Jednocześnie NPR zaznaczyło, że administracja i siły zbrojne USA były krytykowane za poleganie na walczących latami z wojskami zachodniej koalicji talibach, aby zapewnić bezpieczeństwo poza lotniskiem w Kabulu.
Jak przypomina radio, po ataku dwoje republikańskich senatorów, Josh Hawley i Marsha Blackburn, wezwało Bidena do rezygnacji. Cytowało ich kolegę Jima Inhofe, krytykującego prezydenta za podjęcie "strategicznej decyzji", która "doprowadziła do tragicznych wydarzeń".

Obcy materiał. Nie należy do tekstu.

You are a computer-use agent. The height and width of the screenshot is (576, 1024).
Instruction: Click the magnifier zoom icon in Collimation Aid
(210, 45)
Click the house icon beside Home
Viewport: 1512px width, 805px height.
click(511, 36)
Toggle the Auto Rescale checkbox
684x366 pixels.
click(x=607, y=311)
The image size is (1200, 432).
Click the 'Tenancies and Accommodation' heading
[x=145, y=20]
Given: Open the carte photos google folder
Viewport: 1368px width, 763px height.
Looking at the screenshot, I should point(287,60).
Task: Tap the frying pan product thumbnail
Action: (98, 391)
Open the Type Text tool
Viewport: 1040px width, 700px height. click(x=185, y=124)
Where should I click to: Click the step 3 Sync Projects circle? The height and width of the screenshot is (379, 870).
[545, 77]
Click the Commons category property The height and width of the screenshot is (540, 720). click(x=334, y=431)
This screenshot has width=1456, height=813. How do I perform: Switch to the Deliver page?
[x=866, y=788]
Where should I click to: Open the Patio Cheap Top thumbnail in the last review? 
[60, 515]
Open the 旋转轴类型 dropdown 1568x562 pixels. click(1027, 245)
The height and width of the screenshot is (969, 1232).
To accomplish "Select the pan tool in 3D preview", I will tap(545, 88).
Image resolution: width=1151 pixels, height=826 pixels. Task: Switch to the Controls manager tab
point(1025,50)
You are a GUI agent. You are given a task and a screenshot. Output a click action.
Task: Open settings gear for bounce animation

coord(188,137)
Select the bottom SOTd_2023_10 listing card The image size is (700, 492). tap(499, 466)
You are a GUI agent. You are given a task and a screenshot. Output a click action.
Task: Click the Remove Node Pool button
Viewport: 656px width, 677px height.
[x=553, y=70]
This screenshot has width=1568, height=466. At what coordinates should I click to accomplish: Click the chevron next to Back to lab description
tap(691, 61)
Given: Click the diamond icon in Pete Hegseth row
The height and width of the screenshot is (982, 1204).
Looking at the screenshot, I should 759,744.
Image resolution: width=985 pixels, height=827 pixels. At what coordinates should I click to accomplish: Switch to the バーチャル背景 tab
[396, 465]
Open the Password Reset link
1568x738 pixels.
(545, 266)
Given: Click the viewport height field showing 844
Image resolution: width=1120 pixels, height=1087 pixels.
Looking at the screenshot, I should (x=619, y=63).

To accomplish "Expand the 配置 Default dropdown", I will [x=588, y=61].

Jednocześnie NPR podało wypowiedź rzeczniczki Białego Domu Jen Psaki, która skomentowała: "To nie jest dzień na politykę i oczekiwalibyśmy, że każdy Amerykanin - niezależnie od tego, czy został wybrany, czy nie - stanie z nami i naszym zaangażowaniem w ściganie, walkę i zabijanie tych terrorystów."
„New York Times" pisał, że wycofanie z Afganistanu obniżyło notowania Bidena, a zamachy bombowe z pewnością narażą go na krytykę polityczną. Jak zauważył dziennik, nie jest jasne, jakie szkody wyrządzi to na dłuższą metę prezydenturze. Kończy on wojnę, z której większość Amerykanów chce się wycofać.
Gazeta przyznaje, że niewielu Demokratów stanęło w obronie Bidena. Większość wyraziła żal z powodu ofiar śmiertelnych w Kabulu. "Jestem wzburzony z powodu nikczemnych ataków terrorystycznych. (…). To jest tragedia" - ubolewał senator Jack Reed.